### Exercise prompt
Only the lines from the one containing "Open Help with" through the last line of the listing are to be given again, exactly as they appear.

### Study material

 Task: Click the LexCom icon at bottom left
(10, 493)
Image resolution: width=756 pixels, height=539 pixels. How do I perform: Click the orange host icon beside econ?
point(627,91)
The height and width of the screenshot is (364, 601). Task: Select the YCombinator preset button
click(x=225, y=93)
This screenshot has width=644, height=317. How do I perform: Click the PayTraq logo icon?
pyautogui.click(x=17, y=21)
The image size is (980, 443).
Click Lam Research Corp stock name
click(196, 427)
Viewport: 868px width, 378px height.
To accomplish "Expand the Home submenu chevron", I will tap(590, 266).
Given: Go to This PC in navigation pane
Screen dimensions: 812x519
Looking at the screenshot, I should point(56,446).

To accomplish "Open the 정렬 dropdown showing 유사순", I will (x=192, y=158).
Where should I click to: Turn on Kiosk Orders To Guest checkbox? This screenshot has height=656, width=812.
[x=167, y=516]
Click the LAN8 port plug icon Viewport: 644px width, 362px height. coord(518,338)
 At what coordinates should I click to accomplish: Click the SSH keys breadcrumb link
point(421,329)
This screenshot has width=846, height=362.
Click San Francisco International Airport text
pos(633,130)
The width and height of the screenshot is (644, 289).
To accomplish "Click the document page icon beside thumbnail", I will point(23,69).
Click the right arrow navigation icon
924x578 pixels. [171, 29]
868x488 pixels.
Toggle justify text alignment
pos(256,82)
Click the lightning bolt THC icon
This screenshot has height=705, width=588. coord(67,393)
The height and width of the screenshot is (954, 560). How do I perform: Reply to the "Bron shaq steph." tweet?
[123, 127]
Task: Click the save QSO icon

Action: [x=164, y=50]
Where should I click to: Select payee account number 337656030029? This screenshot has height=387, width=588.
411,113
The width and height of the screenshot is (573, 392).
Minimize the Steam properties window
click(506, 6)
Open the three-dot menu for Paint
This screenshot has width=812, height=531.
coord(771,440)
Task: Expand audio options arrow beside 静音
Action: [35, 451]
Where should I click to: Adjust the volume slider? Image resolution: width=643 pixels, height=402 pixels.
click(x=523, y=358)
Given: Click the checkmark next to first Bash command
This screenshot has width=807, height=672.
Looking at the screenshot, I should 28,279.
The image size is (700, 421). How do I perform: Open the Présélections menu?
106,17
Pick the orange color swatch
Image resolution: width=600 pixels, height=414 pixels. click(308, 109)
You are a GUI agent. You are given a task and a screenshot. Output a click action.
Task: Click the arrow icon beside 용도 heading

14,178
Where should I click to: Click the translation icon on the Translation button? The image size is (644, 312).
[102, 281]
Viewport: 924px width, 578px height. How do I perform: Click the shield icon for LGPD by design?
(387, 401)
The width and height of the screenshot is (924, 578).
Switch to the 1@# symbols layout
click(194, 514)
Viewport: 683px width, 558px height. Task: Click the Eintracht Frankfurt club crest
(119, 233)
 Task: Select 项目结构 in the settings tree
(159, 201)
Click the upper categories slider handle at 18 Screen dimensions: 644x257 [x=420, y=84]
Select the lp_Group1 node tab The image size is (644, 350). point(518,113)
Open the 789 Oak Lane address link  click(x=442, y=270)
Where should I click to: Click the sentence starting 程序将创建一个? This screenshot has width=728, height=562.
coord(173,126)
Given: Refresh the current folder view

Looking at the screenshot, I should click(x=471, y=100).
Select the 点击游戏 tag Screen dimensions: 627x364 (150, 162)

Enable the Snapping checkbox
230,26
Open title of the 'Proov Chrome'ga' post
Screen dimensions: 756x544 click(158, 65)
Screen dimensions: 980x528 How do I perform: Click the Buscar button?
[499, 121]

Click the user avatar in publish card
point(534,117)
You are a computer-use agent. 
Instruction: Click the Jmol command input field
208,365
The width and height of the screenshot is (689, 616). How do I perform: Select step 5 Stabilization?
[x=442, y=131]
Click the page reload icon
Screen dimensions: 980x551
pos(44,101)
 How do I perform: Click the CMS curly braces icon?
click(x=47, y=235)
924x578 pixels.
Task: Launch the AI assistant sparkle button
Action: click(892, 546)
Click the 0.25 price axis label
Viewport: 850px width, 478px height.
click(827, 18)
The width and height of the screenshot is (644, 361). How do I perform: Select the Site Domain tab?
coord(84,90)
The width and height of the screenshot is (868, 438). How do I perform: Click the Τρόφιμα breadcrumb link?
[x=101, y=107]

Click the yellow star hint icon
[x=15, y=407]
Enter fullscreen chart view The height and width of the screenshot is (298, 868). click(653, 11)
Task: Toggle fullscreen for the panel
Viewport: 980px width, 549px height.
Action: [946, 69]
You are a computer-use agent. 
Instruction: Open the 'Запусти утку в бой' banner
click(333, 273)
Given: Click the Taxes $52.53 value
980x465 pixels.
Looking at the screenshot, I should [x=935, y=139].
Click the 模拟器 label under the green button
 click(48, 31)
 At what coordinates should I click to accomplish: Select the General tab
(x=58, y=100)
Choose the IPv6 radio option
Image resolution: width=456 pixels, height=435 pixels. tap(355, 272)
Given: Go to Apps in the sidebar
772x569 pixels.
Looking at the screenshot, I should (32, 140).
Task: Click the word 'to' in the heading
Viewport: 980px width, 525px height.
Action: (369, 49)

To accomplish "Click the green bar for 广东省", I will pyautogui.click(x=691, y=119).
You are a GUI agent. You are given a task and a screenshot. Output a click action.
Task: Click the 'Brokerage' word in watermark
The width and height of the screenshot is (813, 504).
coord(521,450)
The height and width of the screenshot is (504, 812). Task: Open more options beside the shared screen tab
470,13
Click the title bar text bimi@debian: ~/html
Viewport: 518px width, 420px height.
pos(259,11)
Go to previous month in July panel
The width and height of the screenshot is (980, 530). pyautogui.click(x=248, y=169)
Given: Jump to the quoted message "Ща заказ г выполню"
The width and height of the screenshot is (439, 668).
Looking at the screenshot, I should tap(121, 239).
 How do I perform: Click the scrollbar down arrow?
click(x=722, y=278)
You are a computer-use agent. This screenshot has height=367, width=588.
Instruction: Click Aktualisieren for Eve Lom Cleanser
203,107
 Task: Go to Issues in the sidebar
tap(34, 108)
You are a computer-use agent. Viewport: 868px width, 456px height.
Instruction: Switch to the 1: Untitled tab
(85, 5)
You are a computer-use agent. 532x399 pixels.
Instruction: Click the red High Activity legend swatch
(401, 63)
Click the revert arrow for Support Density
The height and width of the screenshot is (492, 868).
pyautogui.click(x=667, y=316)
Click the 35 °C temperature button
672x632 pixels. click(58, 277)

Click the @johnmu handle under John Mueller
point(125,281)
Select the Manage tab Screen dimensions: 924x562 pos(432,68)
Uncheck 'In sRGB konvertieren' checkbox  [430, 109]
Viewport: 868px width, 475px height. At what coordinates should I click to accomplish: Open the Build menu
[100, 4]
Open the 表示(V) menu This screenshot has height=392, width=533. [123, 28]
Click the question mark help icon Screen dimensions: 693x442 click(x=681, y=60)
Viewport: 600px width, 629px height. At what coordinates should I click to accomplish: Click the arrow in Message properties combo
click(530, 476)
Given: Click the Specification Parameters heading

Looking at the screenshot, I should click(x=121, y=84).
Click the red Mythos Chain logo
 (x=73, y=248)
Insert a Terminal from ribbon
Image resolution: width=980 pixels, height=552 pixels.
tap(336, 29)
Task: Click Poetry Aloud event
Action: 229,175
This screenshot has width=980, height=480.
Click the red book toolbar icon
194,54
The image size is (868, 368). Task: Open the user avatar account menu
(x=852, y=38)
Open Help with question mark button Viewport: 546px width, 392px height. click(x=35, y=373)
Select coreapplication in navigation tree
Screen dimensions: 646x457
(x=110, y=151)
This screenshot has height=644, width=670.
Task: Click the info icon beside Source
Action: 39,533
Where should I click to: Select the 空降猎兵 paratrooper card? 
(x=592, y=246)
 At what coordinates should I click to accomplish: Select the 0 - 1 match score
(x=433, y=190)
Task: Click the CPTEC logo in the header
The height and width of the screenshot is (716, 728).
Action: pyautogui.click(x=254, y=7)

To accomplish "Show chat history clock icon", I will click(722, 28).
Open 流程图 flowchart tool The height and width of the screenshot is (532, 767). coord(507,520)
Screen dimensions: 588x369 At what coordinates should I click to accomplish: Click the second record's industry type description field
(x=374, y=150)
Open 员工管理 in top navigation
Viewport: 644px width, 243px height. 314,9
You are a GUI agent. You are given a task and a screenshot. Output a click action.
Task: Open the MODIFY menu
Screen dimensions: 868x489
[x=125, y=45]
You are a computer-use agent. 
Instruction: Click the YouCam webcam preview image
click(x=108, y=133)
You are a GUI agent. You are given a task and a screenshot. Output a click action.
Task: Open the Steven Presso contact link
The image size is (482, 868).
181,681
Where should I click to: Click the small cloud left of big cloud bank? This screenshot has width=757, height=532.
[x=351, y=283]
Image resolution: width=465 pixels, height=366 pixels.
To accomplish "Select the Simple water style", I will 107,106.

### Finished exercise
Open Help with question mark button Viewport: 546px width, 392px height. click(x=35, y=373)
Select coreapplication in navigation tree
Screen dimensions: 646x457
(x=110, y=151)
This screenshot has height=644, width=670.
Task: Click the info icon beside Source
Action: 39,533
Where should I click to: Select the 空降猎兵 paratrooper card? 
(x=592, y=246)
 At what coordinates should I click to accomplish: Select the 0 - 1 match score
(x=433, y=190)
Task: Click the CPTEC logo in the header
The height and width of the screenshot is (716, 728).
Action: pyautogui.click(x=254, y=7)

To accomplish "Show chat history clock icon", I will click(722, 28).
Open 流程图 flowchart tool The height and width of the screenshot is (532, 767). coord(507,520)
Screen dimensions: 588x369 At what coordinates should I click to accomplish: Click the second record's industry type description field
(x=374, y=150)
Open 员工管理 in top navigation
Viewport: 644px width, 243px height. 314,9
You are a GUI agent. You are given a task and a screenshot. Output a click action.
Task: Open the MODIFY menu
Screen dimensions: 868x489
[x=125, y=45]
You are a computer-use agent. 
Instruction: Click the YouCam webcam preview image
click(x=108, y=133)
You are a GUI agent. You are given a task and a screenshot. Output a click action.
Task: Open the Steven Presso contact link
The image size is (482, 868).
181,681
Where should I click to: Click the small cloud left of big cloud bank? This screenshot has width=757, height=532.
[x=351, y=283]
Image resolution: width=465 pixels, height=366 pixels.
To accomplish "Select the Simple water style", I will 107,106.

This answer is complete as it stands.